1.5. SO:UK Data Centre Systems

1.5.4. Worker nodes at Blackett

As the SO:UK Data Centre is part of Blackett, we have access to its Tier-2 services. This means by default when we submit jobs from HTCondor, we can have access to the facility as well, where its main users are from ATLAS and LHCb.

For more details of our current testbed, see System specifications.

1.5.4.1. Wall-clock time

Copied from Feedback on user documentation · Issue #14 · simonsobs-uk/data-centre.

  • There’s a maximum wall-clock time configured. It’s currently 72 hours, jobs get killed if they exceed this.

  • The same is true for CPU time for each requested CPU (ie job gets killed if total used CPU hours > requested CPUs * 72 hours)

  • Need to check how the machine count fits into this, we’ll most likely have to update the configuration to take this into account (ie machine count * requested CPUs * 72 hours).

1.5.4.2. /tmp directory

Different HTCondor processes sees a different /tmp directory, even when they lands on the same physical nodes. /tmp is actually a symlink to somewhere within scratch there, and scratch is unique to each HTCondor process.

I.e. you do not need to worry our tarball method which rely on /tmp will clashes with other HTCondor process.

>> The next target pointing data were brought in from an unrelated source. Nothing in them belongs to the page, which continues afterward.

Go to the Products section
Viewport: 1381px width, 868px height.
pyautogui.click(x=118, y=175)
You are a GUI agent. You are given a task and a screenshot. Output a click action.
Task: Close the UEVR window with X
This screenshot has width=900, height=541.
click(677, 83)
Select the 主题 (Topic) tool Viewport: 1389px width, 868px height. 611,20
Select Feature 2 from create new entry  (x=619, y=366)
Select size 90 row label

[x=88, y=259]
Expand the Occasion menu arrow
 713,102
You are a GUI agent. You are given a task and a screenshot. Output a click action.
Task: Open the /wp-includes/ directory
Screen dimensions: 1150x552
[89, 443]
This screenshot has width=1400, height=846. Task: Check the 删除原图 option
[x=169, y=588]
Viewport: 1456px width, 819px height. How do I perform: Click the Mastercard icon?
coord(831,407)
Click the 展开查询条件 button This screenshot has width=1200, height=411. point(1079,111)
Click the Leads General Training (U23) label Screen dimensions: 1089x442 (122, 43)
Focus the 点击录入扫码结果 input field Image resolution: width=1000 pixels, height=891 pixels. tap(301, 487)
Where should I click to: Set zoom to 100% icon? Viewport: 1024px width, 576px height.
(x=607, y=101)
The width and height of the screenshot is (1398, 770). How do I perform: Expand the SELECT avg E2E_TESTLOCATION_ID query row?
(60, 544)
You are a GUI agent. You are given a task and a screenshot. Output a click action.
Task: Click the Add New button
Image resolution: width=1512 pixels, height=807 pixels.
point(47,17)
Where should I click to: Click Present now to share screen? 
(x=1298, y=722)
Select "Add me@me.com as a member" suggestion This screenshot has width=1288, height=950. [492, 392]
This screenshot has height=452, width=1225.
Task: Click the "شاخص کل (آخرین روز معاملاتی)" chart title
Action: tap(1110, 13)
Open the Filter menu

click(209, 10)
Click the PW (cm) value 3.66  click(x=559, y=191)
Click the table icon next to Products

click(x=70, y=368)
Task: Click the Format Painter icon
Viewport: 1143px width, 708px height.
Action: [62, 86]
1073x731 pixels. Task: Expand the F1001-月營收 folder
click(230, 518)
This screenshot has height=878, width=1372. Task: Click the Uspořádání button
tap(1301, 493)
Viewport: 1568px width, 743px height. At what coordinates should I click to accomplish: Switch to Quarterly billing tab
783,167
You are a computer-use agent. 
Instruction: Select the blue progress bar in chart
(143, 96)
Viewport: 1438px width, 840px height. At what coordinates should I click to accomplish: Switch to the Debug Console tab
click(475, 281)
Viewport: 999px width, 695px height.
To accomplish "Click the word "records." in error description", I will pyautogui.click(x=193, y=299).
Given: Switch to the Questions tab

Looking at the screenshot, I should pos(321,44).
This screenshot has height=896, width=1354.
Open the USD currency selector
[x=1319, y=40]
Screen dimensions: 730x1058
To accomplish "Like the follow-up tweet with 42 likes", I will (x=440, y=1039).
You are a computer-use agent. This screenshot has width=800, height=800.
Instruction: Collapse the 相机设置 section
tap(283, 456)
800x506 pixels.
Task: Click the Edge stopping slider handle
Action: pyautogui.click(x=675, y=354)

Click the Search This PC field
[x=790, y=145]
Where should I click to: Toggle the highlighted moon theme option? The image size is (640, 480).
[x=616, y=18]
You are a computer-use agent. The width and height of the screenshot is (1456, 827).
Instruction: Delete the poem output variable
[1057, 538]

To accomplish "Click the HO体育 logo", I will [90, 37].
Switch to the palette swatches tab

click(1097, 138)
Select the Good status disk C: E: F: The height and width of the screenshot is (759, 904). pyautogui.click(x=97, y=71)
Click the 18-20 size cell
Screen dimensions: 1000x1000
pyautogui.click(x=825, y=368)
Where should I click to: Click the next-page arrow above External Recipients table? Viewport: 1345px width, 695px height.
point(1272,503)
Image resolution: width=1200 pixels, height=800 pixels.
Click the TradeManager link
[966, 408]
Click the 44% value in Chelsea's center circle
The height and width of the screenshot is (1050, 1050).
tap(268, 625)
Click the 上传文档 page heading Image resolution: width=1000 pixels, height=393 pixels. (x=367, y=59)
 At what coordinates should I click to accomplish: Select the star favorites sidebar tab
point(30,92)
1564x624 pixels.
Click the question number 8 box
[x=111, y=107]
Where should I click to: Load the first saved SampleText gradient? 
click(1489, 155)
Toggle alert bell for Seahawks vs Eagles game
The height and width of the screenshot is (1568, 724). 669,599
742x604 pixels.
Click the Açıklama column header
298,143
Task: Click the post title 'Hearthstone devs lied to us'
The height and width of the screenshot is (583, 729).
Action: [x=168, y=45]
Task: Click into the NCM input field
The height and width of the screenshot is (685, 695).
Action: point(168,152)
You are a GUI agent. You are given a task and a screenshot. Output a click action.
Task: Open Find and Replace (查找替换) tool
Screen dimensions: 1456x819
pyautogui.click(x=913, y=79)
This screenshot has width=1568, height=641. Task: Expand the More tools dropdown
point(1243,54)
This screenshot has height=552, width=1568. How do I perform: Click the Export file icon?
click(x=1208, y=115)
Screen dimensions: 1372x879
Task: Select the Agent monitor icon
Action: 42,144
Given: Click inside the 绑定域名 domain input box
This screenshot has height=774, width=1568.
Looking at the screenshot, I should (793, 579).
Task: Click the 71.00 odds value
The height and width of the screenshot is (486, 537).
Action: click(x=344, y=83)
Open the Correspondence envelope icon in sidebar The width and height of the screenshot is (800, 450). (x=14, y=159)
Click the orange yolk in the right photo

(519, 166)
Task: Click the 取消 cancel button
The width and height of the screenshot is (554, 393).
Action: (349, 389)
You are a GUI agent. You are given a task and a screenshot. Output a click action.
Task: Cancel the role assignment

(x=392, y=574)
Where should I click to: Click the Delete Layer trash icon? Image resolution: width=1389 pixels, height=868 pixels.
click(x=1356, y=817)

1.5.5. SO:UK Data Centre worker nodes (Coming Soon)

Note

Unless stated otherwise, as SO:UK Data Centre is part of Blackett, everything from the last section should applies here. SO:UK-Data-Centre-worker-nodes specific details and differences will be put here.

1.5.6. Submit node

Our submit node is vm77, a single, small VM instance for submitting jobs. This is where you ssh into.

1.5.7. JupyterHub (Coming Soon)

See Establishing a Dedicated Login Node for Interactive Computing and JupyterHub Integration · Issue #31 · simonsobs-uk/data-centre.